January's monthly spurt was once again largely due to higher energy charges, up some 2.6 percent to stand 6.2 percent higher on the year. However, there were significant rises elsewhere too with intermediates up 0.5 percent and consumer goods 0.3 percent. Capital goods edged just 0.1 percent firmer. Consequently, excluding energy the PPI advanced 0.4 percent versus December and 1.1 percent from a year ago after a 0.8 percent annual increase last time.
Producer prices are now 3.3 percent above their February 2016 low but still some 7.6 percent short of their August 2012 peak. If the sector PMI results are to be believed, rapidly spiralling input costs also forced manufacturers to hike their output prices again in February ostensibly at the fastest rate since June 2011. However, margins continue to be squeezed and without some improvement in domestic demand, more of the same is to be expected over coming months.

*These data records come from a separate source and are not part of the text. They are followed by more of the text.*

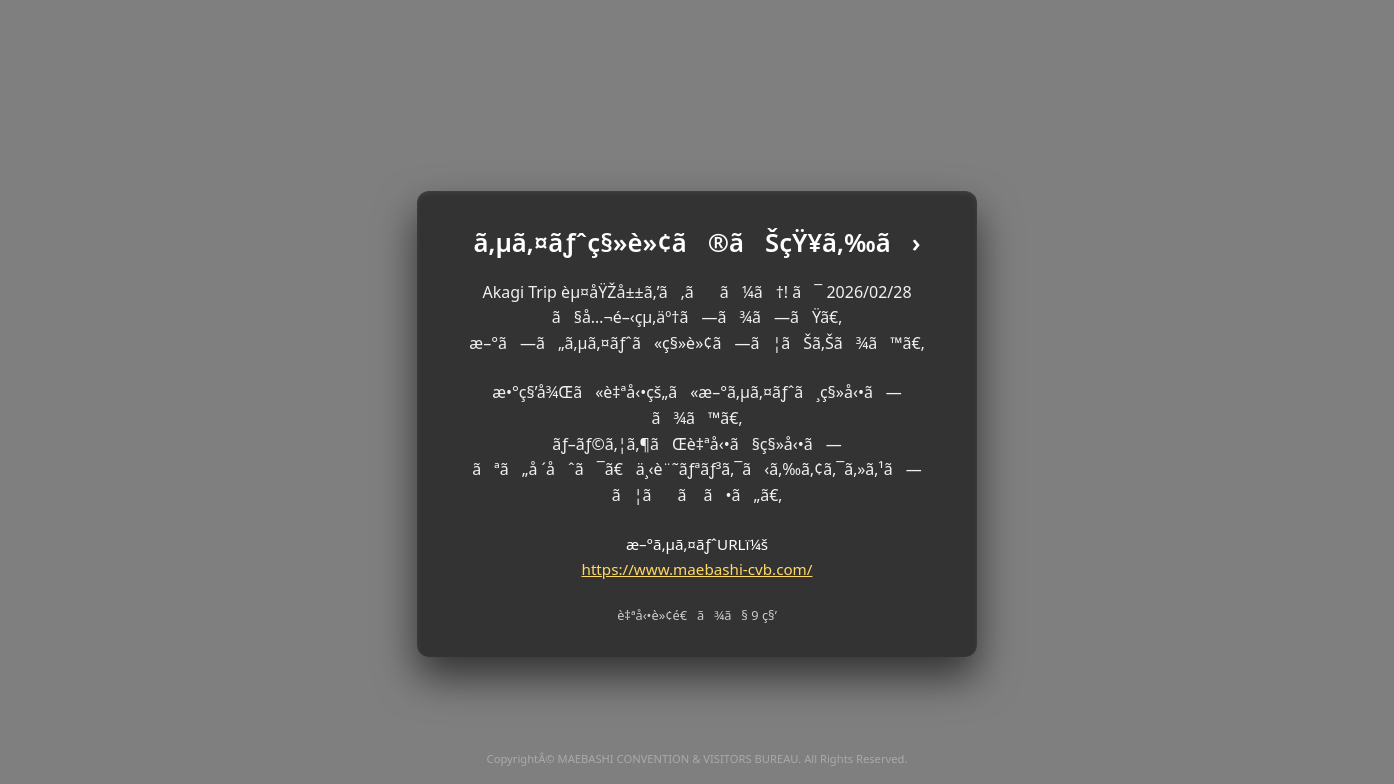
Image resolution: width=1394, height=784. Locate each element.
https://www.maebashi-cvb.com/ (697, 569)
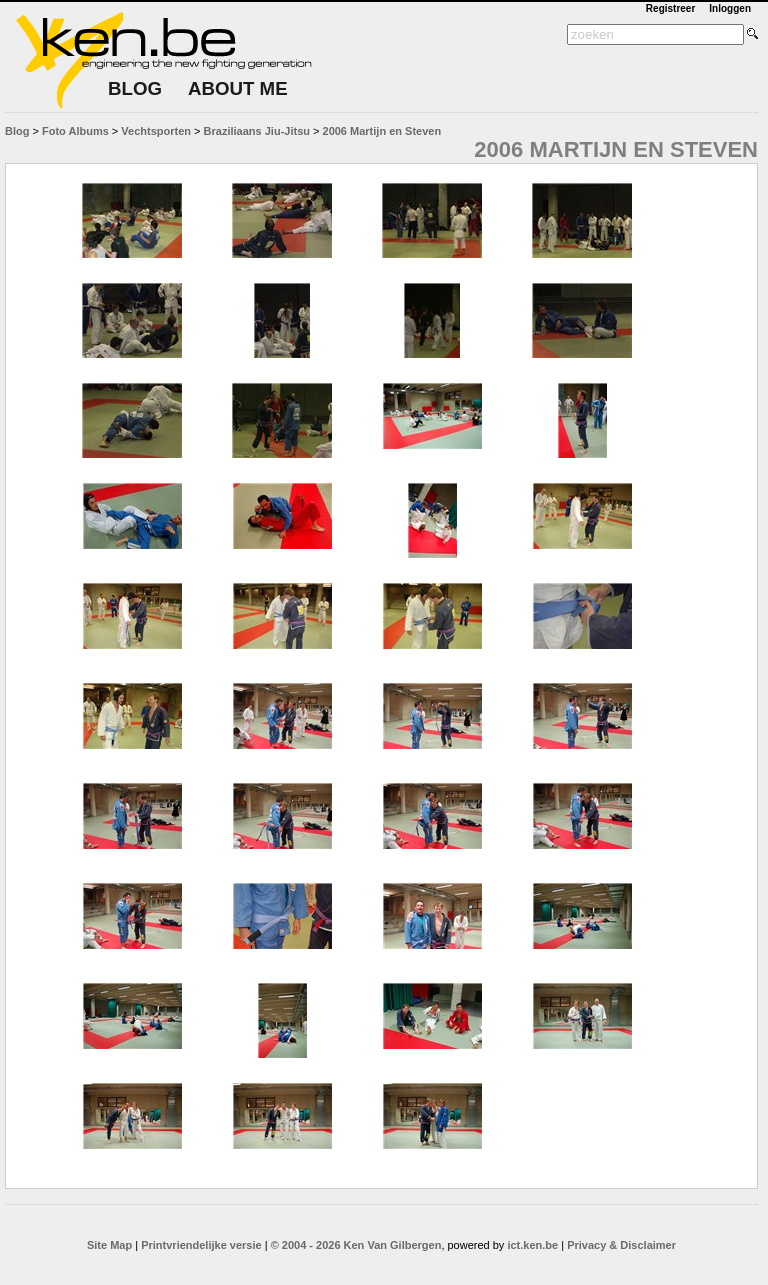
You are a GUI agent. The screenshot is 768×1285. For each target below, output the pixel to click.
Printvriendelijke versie (201, 1245)
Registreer (670, 8)
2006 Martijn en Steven (382, 131)
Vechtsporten (156, 131)
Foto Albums (75, 131)
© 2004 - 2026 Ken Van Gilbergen (356, 1245)
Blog (17, 131)
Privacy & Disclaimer (621, 1245)
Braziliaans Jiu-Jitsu (257, 131)
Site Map (109, 1245)
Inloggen (730, 8)
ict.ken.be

The producer price indices (PPI) measure transaction prices, exclusive of VAT, for goods from industrial activities sold on the Italian market. Construction is excluded. Changes in the index provide a guide to inflation from the point of view of the product's producer/manufacturer and, in contrast to the consumer price index (CPI), excludes VAT and other deductible taxed associated with turnover.
The PPI measures prices at the producer level before they are passed along to consumers. Since the producer price index measures prices of consumer goods and capital equipment, a portion of the inflation at the producer level gets passed through to the consumer price index (CPI).
Because the index of producer prices measures price changes at an early stage in the economic process, it can serve as an indicator of future inflation trends. The producer price index and its sub-indexes are often used in business contracts for the adjustment of recurring payments. They also are used to deflate other values of economic statistics like the production index. It should be noted that the PPI excludes construction.
The PPI provides a key measure of inflation alongside the consumer price indexes and GDP deflators. The output price indexes measure change in manufacturer' goods prices produced and often are referred to as factory gate prices. Input prices are not limited to just those materials used in the final product, but also include what is required by the company in its normal day-to-day operations.
The PPI is considered a precursor of both consumer price inflation and profits. If the prices paid to manufacturers increase, businesses are faced with either charging higher prices or they taking a cut in profits. The ability to pass along price increases depends on the strength and competitiveness of the marketplace.
The bond market rallies when the PPI decreases or posts only small increases, but bond prices fall when the PPI posts larger-than-expected gains. The equity market rallies with the bond market because low inflation promises low interest rates and is good for profits.